== Task description ==
Return each line in the records below that holds the word "arrow", copied in full.

Stored records:
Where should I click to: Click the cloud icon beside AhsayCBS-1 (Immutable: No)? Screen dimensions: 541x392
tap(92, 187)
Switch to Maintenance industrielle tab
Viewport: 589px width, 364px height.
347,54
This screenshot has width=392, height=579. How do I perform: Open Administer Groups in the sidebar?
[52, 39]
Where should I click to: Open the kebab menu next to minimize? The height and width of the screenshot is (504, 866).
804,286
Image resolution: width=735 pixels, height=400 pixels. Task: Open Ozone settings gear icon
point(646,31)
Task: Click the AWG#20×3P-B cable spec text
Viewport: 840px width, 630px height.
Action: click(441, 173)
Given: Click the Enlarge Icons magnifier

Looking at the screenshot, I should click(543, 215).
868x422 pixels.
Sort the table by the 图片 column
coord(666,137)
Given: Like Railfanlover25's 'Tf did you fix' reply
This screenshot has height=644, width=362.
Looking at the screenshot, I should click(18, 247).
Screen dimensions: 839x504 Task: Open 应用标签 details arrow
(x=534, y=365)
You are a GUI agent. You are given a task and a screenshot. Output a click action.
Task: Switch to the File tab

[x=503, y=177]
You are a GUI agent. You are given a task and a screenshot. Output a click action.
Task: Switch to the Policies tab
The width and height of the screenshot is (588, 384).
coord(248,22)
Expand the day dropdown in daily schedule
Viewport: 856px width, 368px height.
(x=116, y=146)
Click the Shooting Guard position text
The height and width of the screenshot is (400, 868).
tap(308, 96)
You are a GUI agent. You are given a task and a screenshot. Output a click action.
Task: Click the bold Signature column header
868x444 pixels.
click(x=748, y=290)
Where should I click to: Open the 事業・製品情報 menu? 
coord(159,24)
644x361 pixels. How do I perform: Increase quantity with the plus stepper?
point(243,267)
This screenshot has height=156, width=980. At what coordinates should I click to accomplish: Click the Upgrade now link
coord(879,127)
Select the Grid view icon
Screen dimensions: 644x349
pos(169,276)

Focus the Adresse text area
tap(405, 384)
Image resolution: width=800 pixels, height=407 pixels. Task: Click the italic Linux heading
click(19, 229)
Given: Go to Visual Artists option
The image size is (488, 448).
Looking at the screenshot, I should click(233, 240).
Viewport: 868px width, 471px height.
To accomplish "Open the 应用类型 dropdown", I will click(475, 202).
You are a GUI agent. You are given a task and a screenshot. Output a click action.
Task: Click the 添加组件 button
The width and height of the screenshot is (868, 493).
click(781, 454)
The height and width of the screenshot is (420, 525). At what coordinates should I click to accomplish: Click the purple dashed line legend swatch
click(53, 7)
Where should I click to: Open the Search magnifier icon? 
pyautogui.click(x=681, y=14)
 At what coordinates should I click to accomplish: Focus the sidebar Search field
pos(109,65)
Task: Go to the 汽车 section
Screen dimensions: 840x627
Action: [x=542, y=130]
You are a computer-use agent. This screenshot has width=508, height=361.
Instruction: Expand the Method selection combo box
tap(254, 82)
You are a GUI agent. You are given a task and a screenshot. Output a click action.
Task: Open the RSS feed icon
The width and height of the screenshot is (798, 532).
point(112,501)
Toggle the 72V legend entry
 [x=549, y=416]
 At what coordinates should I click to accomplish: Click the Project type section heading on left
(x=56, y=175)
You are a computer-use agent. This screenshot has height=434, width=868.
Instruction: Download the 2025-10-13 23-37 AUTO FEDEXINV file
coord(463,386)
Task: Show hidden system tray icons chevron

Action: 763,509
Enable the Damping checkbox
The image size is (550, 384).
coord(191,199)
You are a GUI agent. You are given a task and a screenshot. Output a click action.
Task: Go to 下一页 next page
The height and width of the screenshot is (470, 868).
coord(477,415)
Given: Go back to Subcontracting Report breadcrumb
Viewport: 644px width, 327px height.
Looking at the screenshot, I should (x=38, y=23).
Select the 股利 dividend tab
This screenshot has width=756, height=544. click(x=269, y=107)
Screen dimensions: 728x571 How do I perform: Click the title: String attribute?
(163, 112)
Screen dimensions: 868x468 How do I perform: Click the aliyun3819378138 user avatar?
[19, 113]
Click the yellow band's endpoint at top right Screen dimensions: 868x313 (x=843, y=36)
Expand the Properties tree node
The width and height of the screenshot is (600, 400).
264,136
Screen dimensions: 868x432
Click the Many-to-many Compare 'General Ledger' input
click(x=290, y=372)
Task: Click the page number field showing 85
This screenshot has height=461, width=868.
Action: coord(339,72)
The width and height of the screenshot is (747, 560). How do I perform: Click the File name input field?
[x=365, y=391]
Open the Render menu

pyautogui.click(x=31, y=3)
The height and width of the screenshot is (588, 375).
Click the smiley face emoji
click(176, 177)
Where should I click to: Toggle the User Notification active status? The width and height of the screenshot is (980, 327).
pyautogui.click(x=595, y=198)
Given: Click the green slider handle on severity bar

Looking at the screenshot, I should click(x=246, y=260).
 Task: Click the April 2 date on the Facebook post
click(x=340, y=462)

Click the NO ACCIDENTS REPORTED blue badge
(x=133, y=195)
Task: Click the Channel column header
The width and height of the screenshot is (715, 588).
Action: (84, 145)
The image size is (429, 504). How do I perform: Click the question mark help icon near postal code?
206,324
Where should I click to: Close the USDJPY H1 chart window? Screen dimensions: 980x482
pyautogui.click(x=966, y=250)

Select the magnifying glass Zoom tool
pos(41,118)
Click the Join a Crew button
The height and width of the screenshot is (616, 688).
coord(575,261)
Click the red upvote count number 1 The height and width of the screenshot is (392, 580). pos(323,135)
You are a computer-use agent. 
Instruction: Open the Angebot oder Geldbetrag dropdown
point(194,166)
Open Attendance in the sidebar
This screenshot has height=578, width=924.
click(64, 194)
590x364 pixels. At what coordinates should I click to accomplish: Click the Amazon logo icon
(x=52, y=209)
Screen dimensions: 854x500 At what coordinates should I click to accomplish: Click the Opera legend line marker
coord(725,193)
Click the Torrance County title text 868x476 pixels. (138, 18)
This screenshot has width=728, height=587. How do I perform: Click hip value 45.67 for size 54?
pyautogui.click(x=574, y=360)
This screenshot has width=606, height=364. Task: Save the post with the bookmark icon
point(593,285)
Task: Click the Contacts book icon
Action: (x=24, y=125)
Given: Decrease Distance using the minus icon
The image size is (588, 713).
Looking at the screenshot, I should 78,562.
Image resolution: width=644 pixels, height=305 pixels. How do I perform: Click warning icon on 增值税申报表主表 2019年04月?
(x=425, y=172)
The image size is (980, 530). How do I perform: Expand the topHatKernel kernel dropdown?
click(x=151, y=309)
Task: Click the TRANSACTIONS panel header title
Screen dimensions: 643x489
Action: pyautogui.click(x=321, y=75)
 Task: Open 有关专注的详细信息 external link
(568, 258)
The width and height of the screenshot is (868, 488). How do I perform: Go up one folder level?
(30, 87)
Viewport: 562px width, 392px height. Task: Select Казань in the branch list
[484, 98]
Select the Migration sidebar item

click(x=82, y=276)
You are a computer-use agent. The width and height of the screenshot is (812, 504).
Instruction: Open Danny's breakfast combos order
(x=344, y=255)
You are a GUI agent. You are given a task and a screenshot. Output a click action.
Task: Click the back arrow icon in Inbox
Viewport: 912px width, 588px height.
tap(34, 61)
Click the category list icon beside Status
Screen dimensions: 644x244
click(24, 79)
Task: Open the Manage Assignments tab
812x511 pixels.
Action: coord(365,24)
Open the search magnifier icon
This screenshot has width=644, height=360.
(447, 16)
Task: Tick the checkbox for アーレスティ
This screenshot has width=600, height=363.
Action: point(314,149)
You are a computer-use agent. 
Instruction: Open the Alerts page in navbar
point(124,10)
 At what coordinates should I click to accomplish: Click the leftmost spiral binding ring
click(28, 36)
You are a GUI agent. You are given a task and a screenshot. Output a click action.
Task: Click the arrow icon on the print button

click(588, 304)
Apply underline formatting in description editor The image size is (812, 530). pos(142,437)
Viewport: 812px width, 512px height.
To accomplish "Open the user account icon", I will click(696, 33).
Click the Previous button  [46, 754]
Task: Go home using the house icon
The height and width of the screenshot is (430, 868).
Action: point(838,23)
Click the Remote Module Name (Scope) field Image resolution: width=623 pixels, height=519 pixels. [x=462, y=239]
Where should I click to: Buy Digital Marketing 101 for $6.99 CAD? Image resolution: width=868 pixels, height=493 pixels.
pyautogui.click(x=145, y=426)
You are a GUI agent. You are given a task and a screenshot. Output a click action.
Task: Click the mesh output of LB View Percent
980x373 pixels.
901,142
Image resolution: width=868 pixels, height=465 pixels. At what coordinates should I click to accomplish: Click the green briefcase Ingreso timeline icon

== Correct output ==
Screen dimensions: 839x504 Task: Open 应用标签 details arrow
Task: Click the back arrow icon in Inbox
Task: Click the arrow icon on the print button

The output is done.